On 2005, Omotola Ekeinde was appointed an Ambassador of the United Nations World Food Programme, serving on missions in Liberia and Sierra Leone. She also backs groups that empower young women and youth in society, such Charles Odii’s SME100 Africa. She has been involved in the Walk the World initiative and joined President Ellen Johnson Sirleaf in Liberia for the Walk the World campaign. Her NGO project, the Omotola Youth Empowerment Program (OYEP), is the focal point of her human rights advocacy activity. The Empowerment Walk and Convention brought hundreds of young people together as a result of this endeavor.

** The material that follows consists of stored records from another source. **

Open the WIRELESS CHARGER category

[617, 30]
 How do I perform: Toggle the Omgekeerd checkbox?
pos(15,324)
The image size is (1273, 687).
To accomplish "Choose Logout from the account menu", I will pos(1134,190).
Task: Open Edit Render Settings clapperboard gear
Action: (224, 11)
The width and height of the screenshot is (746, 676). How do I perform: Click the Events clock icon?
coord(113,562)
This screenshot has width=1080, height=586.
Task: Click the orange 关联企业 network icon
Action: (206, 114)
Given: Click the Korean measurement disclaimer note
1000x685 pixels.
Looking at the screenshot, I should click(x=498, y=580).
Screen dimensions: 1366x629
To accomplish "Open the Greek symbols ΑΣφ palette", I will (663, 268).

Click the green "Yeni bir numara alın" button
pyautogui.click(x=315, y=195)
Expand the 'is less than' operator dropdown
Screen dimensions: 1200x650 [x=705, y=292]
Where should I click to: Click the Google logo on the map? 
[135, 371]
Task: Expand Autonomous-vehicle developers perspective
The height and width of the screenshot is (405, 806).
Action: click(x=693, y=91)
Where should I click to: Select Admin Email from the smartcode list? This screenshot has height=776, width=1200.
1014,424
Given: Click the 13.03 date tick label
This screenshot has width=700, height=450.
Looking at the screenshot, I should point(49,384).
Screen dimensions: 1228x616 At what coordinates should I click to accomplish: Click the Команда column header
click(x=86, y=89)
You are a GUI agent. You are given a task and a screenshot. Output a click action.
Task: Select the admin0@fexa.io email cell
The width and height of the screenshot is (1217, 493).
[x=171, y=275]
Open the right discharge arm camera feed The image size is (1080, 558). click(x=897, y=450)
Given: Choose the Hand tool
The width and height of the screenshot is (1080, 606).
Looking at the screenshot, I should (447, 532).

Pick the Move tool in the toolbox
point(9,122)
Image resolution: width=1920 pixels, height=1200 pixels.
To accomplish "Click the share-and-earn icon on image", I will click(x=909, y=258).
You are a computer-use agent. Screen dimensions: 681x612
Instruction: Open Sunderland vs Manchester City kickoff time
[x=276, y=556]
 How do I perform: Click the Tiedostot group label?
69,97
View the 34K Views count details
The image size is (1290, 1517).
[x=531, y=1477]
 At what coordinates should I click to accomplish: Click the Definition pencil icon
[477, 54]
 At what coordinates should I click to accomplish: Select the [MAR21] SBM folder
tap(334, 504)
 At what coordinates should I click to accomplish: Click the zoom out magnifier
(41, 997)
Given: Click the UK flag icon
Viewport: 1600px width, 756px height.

In 2010, she contributed to Save the Children UK’s “Rewrite The Future” campaign. In 2011, she joined Amnesty International as a campaigner. She has since taken part in campaigns in Sierra Leone (Maternal Mortality) and Nigeria’s Niger Delta in 2012, where she filmed a video urging Shell plc and the government to “own up, clean up, pay up, and take responsibility for the oil spills in the Niger Delta.” Together with Tanzanian actress Wema Sepetu, she visited Tanzania Mitindo House, an orphanage home in Tanzania that specializes in HIV-infected children, in June 2020.
Since smoking had a detrimental effect on young children who looked up to them, Ekeinde and actors Daniel Effiong, Meg Otanwa, Michelle Dede, Osas Ighodaro, and Dakore Egbuson-Akande promised to quit smoking in their film roles in support of the #SmokeFreeNollywood campaign and 2021 World No Tobacco Day. Gatefield, a sub-Saharan public strategy consultancy, and Tobacco-Free Kids, a US non-profit, supported the campaign.